Ashley Myers-Turner/KPCC

California regulators order Metro to replace a length of track where the Expo and Blue lines merge, but Metro is saying the line is perfectly safe.

Los Angeles County Metro officials say they want California regulators to clarify details about a state order to replace a problematic section of track along the Expo Line in downtown Los Angeles.

Some safety experts say the rail segment at Washington Boulevard and Flower Street could cause a train to jump the track. Trains make a sharp turn at the intersection, where the Expo and Blue light rail lines merge.

Experts worry that Metro’s attempt last year to stop wear and tear on the train wheels by adding a piece of metal to the track doesn’t cut it. The California Public Utilities Commission wants the agency to replace that portion with track that can support trains as they roll through.

Meanwhile, Metro leaders maintain that the track is safe.
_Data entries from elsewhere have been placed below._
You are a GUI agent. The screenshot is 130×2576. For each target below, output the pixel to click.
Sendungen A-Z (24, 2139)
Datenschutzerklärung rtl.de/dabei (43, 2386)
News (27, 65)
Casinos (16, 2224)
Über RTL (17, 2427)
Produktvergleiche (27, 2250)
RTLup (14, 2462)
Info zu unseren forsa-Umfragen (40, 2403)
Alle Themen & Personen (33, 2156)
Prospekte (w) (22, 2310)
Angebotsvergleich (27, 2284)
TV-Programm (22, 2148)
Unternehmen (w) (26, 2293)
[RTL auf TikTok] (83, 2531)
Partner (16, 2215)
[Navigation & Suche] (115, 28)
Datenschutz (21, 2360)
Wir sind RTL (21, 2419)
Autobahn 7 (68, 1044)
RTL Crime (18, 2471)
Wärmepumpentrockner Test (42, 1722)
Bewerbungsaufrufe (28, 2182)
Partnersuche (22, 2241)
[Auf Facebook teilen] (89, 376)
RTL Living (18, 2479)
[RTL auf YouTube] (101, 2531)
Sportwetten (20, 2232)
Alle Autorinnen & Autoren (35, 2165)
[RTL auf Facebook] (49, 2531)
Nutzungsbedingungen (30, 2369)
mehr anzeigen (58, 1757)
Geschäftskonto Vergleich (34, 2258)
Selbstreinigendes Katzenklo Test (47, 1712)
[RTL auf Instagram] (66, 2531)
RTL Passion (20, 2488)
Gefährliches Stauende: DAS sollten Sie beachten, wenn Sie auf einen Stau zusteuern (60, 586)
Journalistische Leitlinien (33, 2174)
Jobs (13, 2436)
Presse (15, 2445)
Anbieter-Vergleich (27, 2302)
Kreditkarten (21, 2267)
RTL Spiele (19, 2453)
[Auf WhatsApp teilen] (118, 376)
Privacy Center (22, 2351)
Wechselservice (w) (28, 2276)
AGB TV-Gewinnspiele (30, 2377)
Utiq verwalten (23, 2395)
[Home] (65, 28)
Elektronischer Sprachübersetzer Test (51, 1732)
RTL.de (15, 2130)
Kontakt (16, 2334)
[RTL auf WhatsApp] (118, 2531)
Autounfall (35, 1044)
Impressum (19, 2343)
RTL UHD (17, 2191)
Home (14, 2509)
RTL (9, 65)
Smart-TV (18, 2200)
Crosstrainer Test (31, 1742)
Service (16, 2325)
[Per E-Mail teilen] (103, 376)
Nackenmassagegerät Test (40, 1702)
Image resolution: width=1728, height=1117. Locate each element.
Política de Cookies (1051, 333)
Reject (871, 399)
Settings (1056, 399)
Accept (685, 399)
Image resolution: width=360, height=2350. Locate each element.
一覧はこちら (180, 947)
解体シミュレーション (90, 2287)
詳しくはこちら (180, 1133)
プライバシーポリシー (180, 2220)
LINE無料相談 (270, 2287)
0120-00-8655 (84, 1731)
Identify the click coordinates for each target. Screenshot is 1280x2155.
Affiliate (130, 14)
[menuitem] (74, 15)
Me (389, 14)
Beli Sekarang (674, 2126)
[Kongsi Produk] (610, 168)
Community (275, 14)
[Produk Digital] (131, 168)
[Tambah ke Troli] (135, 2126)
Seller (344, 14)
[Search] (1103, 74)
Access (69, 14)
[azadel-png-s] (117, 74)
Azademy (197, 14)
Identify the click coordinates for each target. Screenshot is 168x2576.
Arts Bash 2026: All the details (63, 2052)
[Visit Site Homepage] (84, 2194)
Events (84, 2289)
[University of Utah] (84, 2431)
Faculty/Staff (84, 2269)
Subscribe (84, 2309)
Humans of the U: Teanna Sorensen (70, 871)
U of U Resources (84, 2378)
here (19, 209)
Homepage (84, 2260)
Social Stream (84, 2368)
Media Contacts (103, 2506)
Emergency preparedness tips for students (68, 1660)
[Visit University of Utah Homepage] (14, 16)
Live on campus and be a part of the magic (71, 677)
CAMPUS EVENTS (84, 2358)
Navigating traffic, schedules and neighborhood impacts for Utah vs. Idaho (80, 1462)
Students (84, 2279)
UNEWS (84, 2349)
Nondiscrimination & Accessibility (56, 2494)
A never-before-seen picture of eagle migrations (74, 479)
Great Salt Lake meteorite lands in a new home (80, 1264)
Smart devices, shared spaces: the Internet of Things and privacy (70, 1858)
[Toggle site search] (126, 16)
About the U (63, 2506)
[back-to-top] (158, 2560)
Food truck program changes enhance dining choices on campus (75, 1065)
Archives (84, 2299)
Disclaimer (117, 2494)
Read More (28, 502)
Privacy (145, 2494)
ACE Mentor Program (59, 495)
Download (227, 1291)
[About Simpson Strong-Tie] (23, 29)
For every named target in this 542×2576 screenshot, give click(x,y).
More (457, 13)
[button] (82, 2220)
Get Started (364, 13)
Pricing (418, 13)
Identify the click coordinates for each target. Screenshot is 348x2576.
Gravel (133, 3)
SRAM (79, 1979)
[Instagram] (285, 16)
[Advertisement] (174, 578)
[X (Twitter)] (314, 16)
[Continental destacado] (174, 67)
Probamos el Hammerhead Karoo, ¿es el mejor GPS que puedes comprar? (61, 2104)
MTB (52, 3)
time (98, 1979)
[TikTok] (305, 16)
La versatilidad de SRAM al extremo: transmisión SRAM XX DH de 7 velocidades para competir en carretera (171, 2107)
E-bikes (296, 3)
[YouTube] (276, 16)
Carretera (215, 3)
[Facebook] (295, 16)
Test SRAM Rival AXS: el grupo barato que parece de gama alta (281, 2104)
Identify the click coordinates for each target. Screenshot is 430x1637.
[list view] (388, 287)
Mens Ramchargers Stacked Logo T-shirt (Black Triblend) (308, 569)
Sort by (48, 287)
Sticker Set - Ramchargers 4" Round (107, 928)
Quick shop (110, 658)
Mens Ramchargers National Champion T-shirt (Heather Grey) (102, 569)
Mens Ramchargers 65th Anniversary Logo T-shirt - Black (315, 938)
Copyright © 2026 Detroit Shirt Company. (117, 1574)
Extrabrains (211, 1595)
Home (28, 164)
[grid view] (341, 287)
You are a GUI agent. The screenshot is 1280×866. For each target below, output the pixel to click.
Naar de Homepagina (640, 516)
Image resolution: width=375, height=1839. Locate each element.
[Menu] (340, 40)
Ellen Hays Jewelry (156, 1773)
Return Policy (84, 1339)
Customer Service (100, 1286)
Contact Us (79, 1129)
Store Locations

Metro spokesman Rick Jager says that while they'll cooperate with the state, they still want to work out "a clearer, more definite definition in terms of what [the state is] exactly asking for."

The state has given the transportation agency until next month to map out a plan for fixing the problem.

Jager says train passengers don’t have to worry about a derailment. He emphasizes that thousands of times trains have traveled at less than 10 miles an hour through this junction with no problems.

“The California Public Utilities Commission oversees the railroad industry in the state of California," says Jager. "They would not have allowed us to open up the Expo line if they would have thought it was unsafe. We would not have opened up the Expo line if we thought it was unsafe.”

The issue’s not a red flag for riders like Gredorio Vallidare who says that the Expo's still "fairly new, so I don’t have worries about it."

Vallidares says he’s more concerned about what he describes as the rickety Blue Line, the closer it gets to Long Beach.

The state also says that there are glitches in Metro’s automated safety system that’s supposed to warn operators of any hazards or dangers along the track. Metro officials say they’re fixing the problem.